As Nancy Isenberg points out, antebellum feminists viewed the church as an obstacle to equal citizenship, offering ministerial and scriptural justification for women's inequality. These grievances in the Declaration of Sentiments might be interpreted as calls for integration into America's Protestant churches: the right to study theology, train for the ministry, and to interpret the word of God. Certainly, many nineteenth-century women's rights activists embraced these goals. The Congregrational Friends, formed after the schism in Genesee Yearly Meeting, equalized men's and women's meetings. But the women and men at Seneca Falls wanted something more: a revolution in American churches.

Lucretia Mott, the “moving spirit” of the Seneca Falls Convention, a Quaker minister, and one of the “exceptions” mentioned in its Declaration of Sentiments, offers one important example of convention's radical religious views. Though many of her beliefs had their roots in the Society of Friends (for example, she deplored an educated and paid ministry, which she and other Quakers disparaged as “hireling”), other beliefs brought her into conflict with Quakers. Since 1842, her Monthly Meeting had refused to give her a minute to travel (she did anyway). In 1847, one year before the Seneca Falls Convention, normally mild-mannered Indiana Quakers had verbally attacked and shunned her.

What was so offensive about Lucretia Mott? Mott embraced an activist stance that she provocatively named heresy. Invoking the early Quakers, she saw it as a duty to agitate, particularly on the issue of slavery. And she argued that, “ecclesiastical power is always to be opposed, whether it appeared in the Pope of Rome or an Elder of a Quaker meeting” (quoted here). What made her so obnoxious to her Quaker and non-Quaker opponents, however, was that she refused to leave the Society of Friends, no matter how much they wanted her gone. Ironically, then, at the Seneca Falls Convention, held at a come-outer chapel, and attended by many anti-slavery come-outers, Mott was one of the few activists present who had not left her church.

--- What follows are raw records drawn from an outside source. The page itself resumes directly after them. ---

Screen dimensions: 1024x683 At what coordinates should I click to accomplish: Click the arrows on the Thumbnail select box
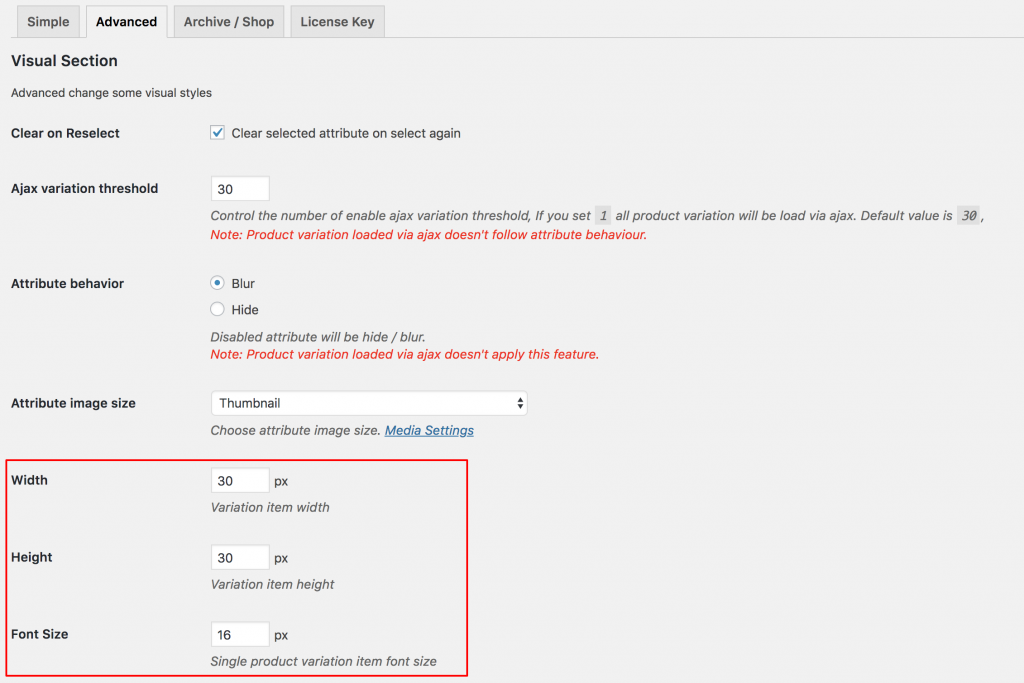tap(519, 403)
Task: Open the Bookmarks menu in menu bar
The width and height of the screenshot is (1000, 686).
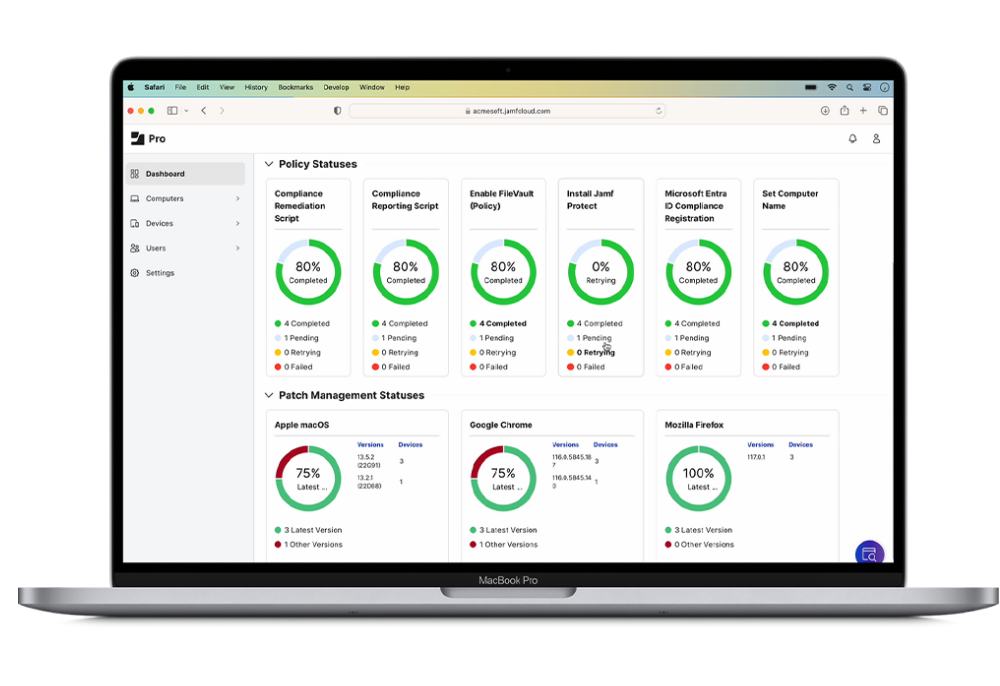Action: 295,87
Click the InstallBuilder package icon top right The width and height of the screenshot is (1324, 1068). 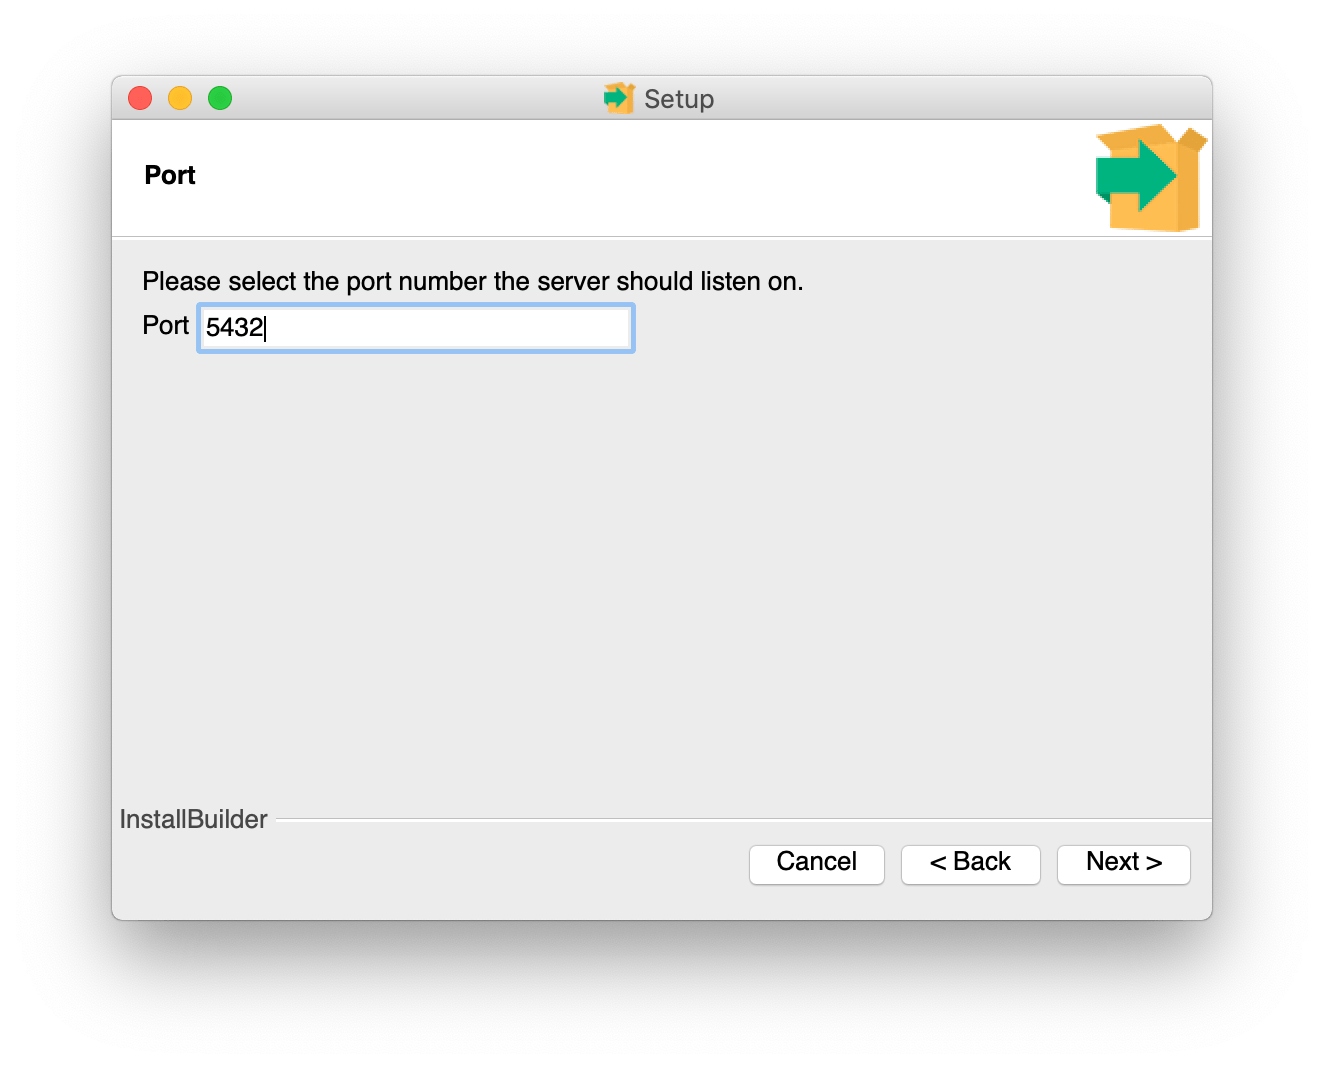click(x=1148, y=178)
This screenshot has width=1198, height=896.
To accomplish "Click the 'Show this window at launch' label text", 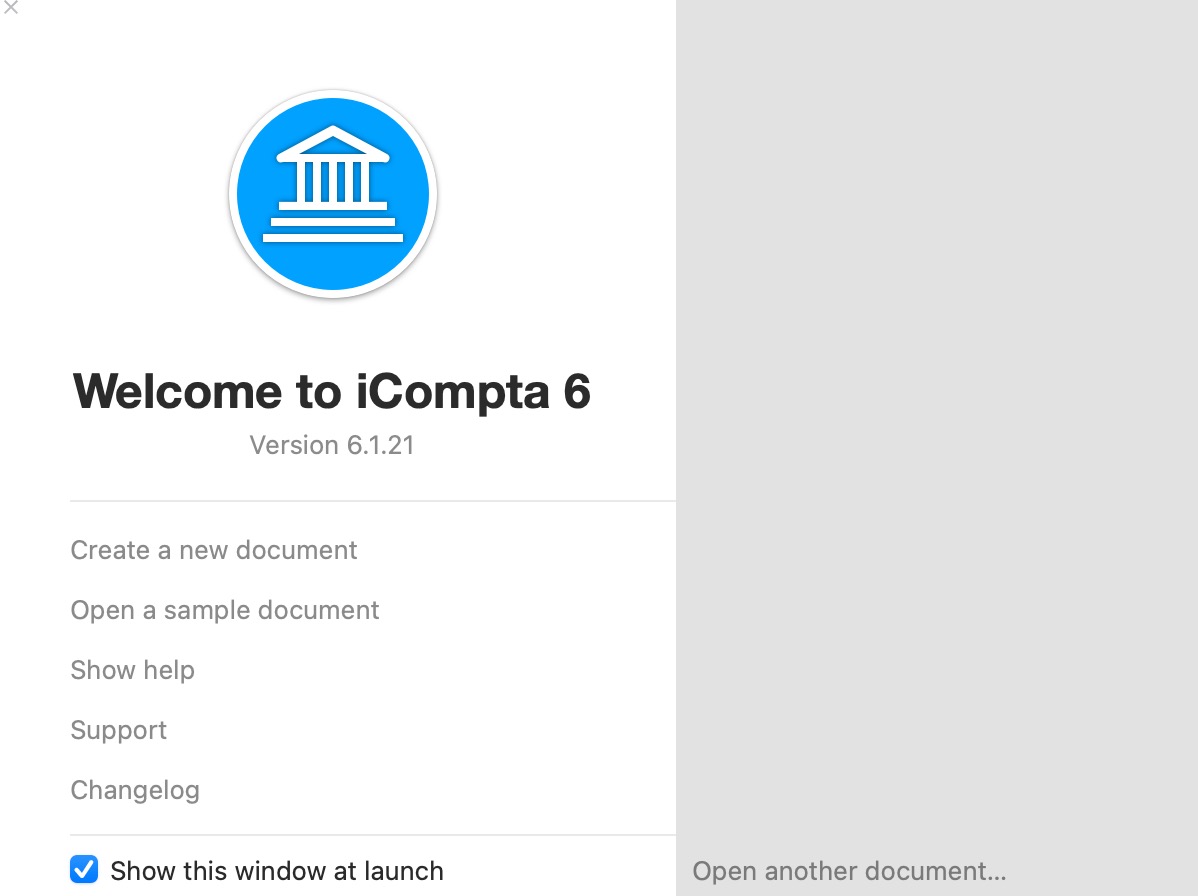I will click(277, 871).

Reflecting on the summer of 1848, Mott celebrated “agitation” in all the churches as well as the “recent movement for the enlargement of Woman's Sphere.” (see Beverly Wilson Palmer ed., Selected Letters of Lucretia Coffin Mott). Lucretia Mott, and the women and men at Seneca Falls, prioritized individual conscience over religious hierarchy, doctrine, ritual, and the physical churches that contained them. The plain Wesleyan Chapel, originally built by a faith community dedicated to overthrowing the institution of slavery, and rebuilt by the National Parks Service, is an appropriate way to honor and remember these early women's rights activists.

Comments

This is such fascinating material. Thanks so much for the post.
Anonymous said…
Great post from another great historian! Faulkner, Isenberg, and Kern have done so much terrific work on religion and the first feminists.